Report how many lines of the records below include the word "chart". Give nothing but the number.

******************************

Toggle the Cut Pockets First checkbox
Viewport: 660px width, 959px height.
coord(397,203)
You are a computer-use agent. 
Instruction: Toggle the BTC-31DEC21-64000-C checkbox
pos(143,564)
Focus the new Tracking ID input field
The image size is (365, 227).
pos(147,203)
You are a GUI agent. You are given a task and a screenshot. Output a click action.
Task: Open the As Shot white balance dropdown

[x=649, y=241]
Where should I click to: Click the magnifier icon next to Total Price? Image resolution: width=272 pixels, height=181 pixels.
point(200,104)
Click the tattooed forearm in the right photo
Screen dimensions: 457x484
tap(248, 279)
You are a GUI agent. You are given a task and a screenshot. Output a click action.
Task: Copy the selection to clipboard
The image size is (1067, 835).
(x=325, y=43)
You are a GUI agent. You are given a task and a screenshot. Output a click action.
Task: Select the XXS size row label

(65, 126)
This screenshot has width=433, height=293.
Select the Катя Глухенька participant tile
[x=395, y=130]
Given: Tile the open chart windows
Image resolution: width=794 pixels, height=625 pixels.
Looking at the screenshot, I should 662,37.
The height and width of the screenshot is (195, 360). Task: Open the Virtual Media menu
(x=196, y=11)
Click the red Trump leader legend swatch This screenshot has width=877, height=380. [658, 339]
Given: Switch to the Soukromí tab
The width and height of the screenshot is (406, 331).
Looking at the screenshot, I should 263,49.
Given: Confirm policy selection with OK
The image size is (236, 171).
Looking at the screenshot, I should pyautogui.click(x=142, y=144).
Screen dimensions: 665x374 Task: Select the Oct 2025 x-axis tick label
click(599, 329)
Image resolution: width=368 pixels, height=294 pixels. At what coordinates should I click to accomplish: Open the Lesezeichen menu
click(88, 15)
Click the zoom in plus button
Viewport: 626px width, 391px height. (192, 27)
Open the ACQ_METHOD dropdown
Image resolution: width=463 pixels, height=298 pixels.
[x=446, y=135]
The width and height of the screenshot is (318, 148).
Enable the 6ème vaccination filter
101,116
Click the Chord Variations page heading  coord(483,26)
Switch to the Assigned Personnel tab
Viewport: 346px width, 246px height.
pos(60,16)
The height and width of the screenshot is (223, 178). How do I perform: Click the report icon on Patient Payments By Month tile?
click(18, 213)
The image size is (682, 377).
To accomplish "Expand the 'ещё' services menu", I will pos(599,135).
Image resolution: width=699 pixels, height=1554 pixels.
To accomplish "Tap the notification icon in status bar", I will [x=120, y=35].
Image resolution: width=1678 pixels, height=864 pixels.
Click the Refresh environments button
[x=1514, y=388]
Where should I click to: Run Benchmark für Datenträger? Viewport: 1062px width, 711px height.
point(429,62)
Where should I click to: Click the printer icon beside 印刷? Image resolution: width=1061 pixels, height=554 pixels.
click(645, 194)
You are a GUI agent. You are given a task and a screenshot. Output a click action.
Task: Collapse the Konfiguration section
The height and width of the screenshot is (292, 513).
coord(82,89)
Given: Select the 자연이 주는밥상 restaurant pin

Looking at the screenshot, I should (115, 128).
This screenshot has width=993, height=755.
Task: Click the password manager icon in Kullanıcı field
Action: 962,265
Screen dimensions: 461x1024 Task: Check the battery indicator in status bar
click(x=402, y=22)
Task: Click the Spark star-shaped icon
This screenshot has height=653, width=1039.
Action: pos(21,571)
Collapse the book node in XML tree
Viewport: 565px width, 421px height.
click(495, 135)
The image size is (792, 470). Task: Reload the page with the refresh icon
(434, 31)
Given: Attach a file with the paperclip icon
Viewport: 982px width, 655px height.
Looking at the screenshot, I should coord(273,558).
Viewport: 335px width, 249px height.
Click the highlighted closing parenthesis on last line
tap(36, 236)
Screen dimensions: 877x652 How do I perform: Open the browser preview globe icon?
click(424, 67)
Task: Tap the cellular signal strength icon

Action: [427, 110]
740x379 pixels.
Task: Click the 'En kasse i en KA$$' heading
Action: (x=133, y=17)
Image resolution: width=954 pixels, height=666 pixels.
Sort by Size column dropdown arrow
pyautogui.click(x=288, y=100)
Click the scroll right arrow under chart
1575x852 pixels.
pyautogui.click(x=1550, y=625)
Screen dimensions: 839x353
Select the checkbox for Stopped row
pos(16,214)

******************************

Reply >>
2